El aleccionamiento de género es la primera lección que nos enseñan y se convierte en presión e incluso acoso, y se da en dos versiones, la lgtbfóbica y la genderfrienly.
La primera es la ejercida por aquellas personas, menores y adultas, que sostienen postulados patriarcales en los que se establece que los varones deben ser masculinos y las mujeres femeninas.
Esta presión y acoso está ya registrado y se han establecido ya protocolos de seguimiento y prevención. Es la lgtbfóbica.
La segunda sigue siendo invisibilizada, ni siquiera tiene nombre, lo cual no quiere decir que no exista.
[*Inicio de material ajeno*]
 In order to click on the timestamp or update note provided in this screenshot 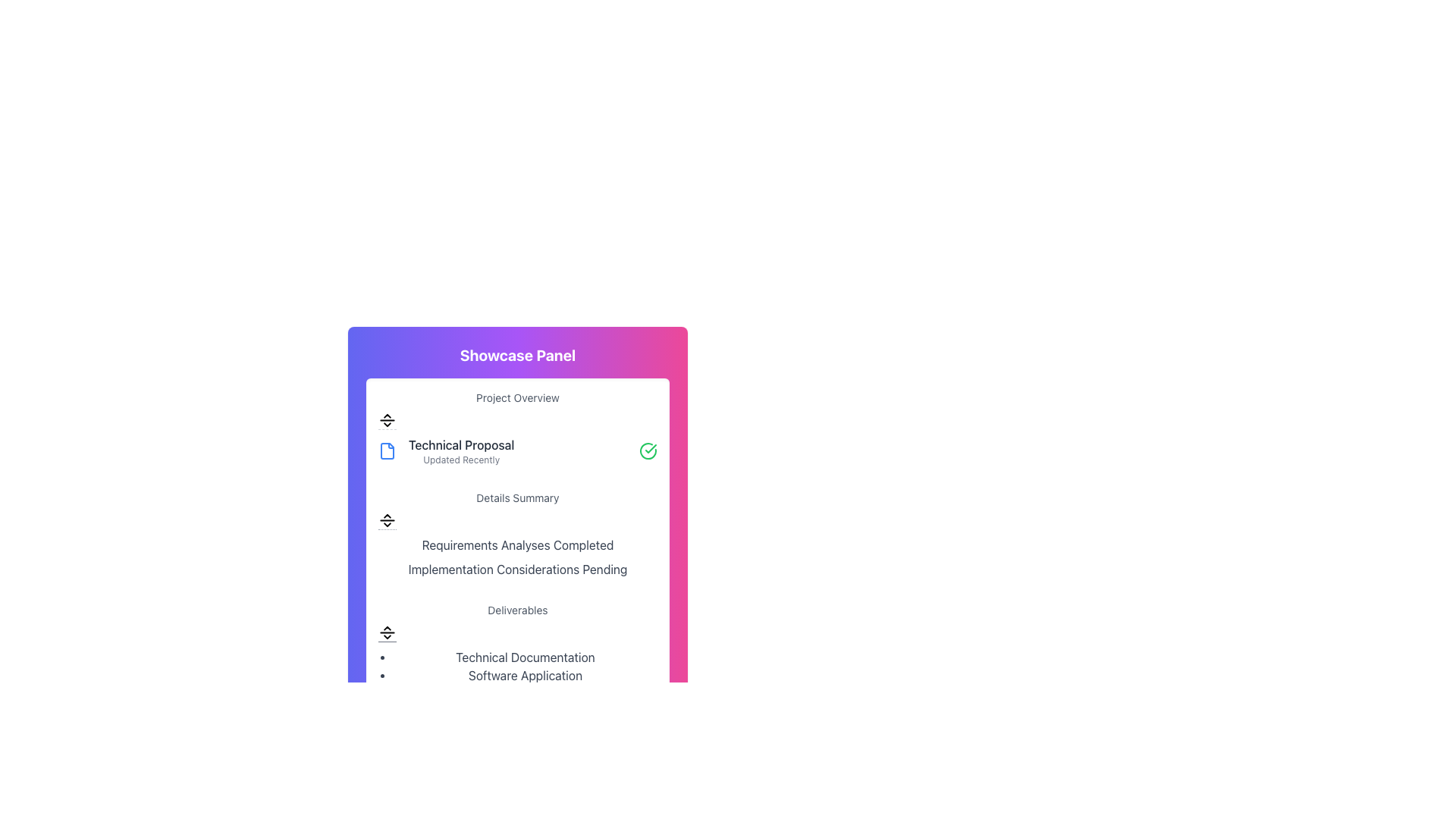, I will do `click(460, 459)`.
La vivimos todos los días, es aparentemente más amigable que la lgtbfóbica, pero no por ello menos dañina y causa gran sufrimiento también.
Resumiendo, viene a establecer que quienes se comportan de forma masculina deben ser hombres y quienes son femeninas deben ser mujeres.
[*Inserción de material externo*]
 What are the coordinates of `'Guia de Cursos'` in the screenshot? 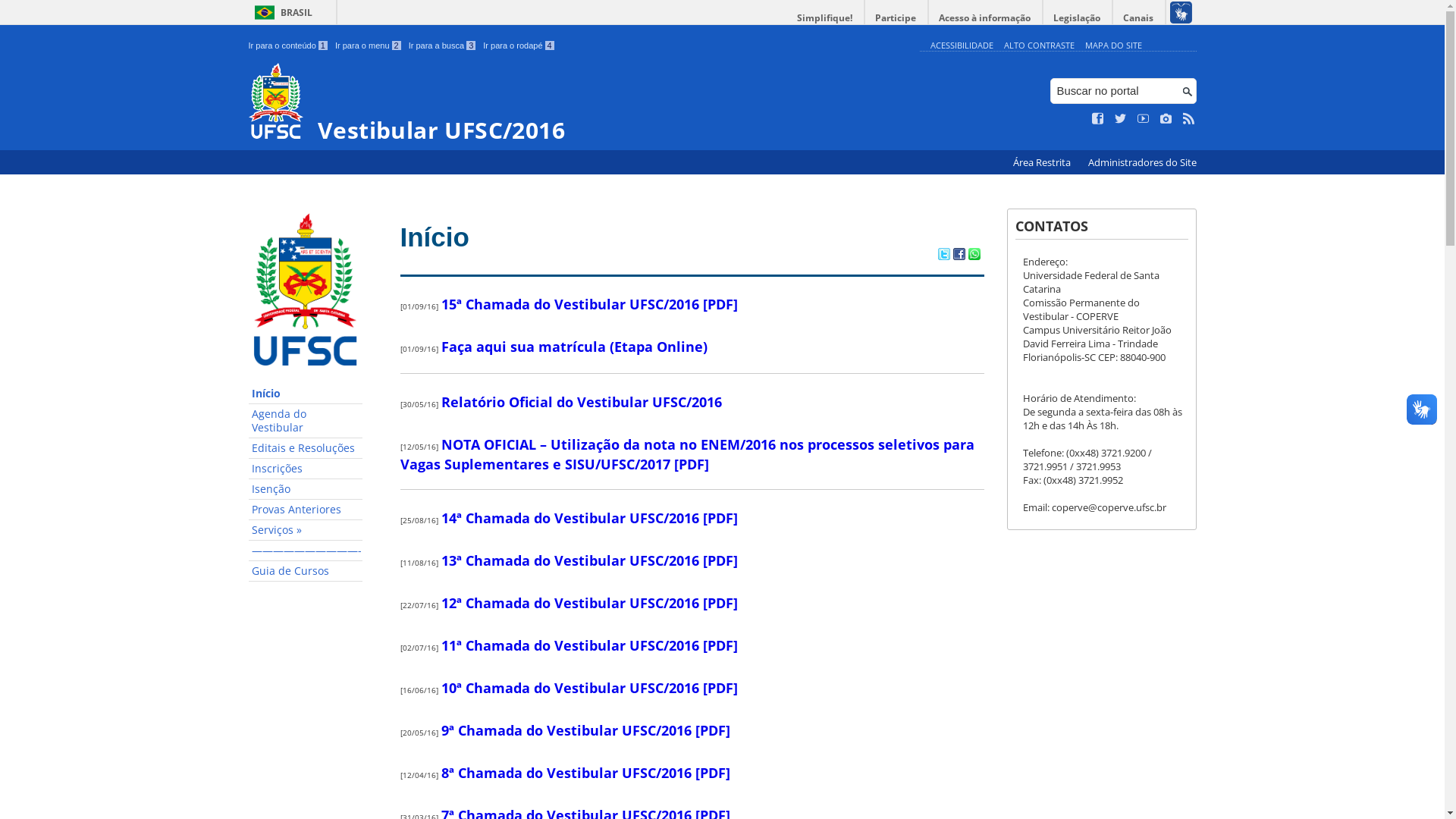 It's located at (305, 571).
Daríamos en llamarla «acoso a la identidad de sexual», o «acoso a la disidencia de género». Si lo nombramos en inglés, «sexual identity harassment» o «gender dissent harassment».
En esta presión social, que puede llegar a niveles de acoso, la identidad sexual de la criatura se pone en duda de forma sistemática por parte de compañeros y compañeras de aula, de amigos, amigas y familiares, de forma que en un tiempo que pueden ser unos meses, la criatura sufre una crisis de identidad en la que empieza a dudar de quién es, de su cuerpo, de su mente, de todo su ser, y, si nadie le explica que da igual cómo se comporte, que eso no afecta a su ser y a su cuerpo, si hay algún ser querido que le pone en duda quién es por comportarse, jugar y vestirse como le apetece, en un tiempo relativo comienza a sufrir disforia, porque el mandato y deseo de agradar y ser aceptado por los seres queridos es un mandato psicológico de supervivencia.
Todo ese entorno afectivo de esa criatura, aquellos y aquellas que lo aman, con toda su buena voluntad cargada de prejuicios de género, terminan fabricando «une niñe trans», servido en bandeja a toda la industria médica que hará su negocio con tratamientos hormonales y cirugías que convertirán una criatura sana en una persona dependiente de forma crónica de tratamientos farmacológicos de por vida, amén de sufrir mutilaciones, esterilidad y el aumento enorme de la posibilidad de sufrir enfermedades y complicaciones de salud debido al uso de hormonas y bloqueadores de la pubertad.
También esta criatura se presentará como nuevamente adaptada a los roles sociales establecidos, reencajada de nuevo según los patrones de la feminidad y la masculinidad que tan bien le viene a nuestro sistema social patriarcal. Por eso tiene tan buena prensa y aceptación. Será bien vista socialmente y será la más popular de su clase.
Y todo eso por el módico precio de renunciar a la identidad de su cuerpo, que es sí mismo.
Las criaturas disidentes de género, que también podríamos clasificar como abolicionistas de género, están mal vistas, resultan incómodas al sistema, incómoda a sus papás y mamás, a los compañeros y compañeras que sí se pliegan al mandato social de los roles de género, a la industria del consumo que no sabe cómo venderle los millones de productos fabricados doblemente para niños y niñas, porque nos recuerdan que el género no es natural, que es aleccionamiento e imposición, que es una norma social y no algo que venga en nuestros genes y nuestras células.
Este acoso necesita ser nombrado, visibilizando y combatido también, para la protección de los menores, de su libertad y de su identidad.
Además, este acoso tiene tintes homófobos, pues las estadísticas señalan que muchas de estas criaturas que se muestran disidentes del género, en su edad adolescente se revelarán como gays y lesbianas. Pero no serán tales si previamente se les anima a transicionar para convertirse en lo que no son para encajar en los roles de género y dejar las mentes bien intencionadas y llenas de prejuicios de sus progenitores y educadores.
Seria mejor llamar la primera forma de acoso «homofoba», ya que los niños trans no existen.